During a recent phone call, Fryer paused to gather his emotions.
He played in the CBA and overseas, seeing the world and living a childhood dream that did not stack up to his time playing at LMU.
“That was probably the pinnacle for me personally in my basketball career,” Fryer said, “and everything after that was kind of secondary it felt like, not the same.”
LMU represented the apex of Kimble’s basketball career too. The No. 8 overall pick by the Clippers in the 1990 draft, Kimble played just two seasons with them and one with the New York Knicks before finishing out his career in the minor leagues.

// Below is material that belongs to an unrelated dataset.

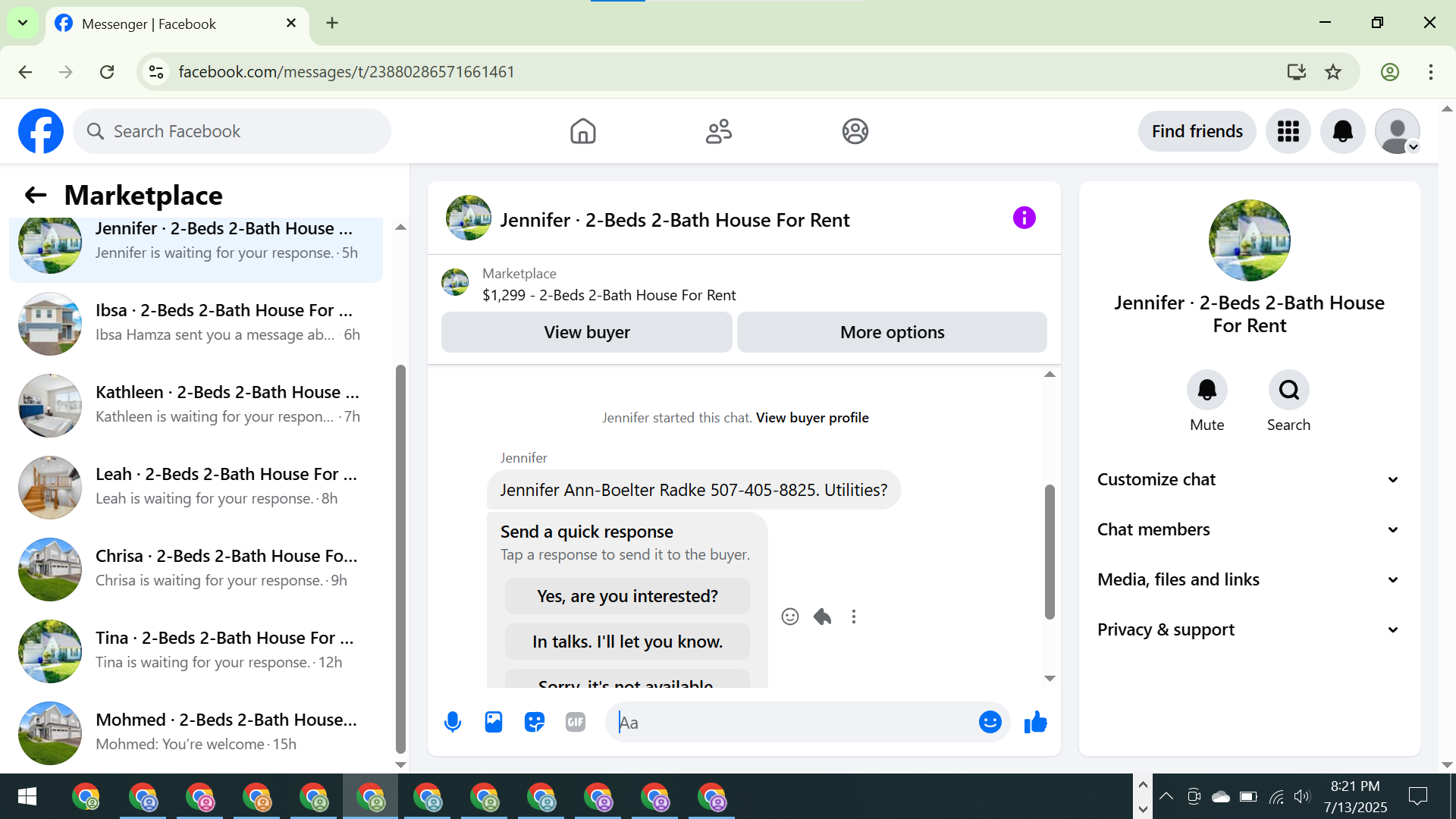This screenshot has width=1456, height=819.
Task: Click the purple conversation information icon
Action: coord(1024,218)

Living now in his hometown Philadelphia, he has spent the last decade actively trying to convince an athletic director to give him a chance as a college head coach so that he can run “The System” and give another group of young athletes the same thrill that he had.
Kimble, who founded the “44 For Life” foundation in Gathers’ honor, said he has applied for the LMU head coaching job three times without getting an interview.
To Kimble, that’s LMU’s loss, and the losses have certainly mounted for the Lions the last 30 years. The program has not returned to the NCAA tournament.
Fryer came back to his native Southern California and started the Jeff Fryer Basketball Academy in Irvine.
In recent years, he performed shooting clinics with Bryant’s Mamba Academy team featuring Bryant’s daughter, Gianna, and got to know Kobe a little bit.
When Fryer heard of the death of Bryant, Gianna and seven others, he felt hurt by the impact it would have on their shared basketball community in Orange County.
Fryer also thought of Gathers, and, once again, of his own mortality.
“We’re not going to be here, everybody, 10 out of 10 people have to die, right?” Fryer said. “What is going to be your legacy?”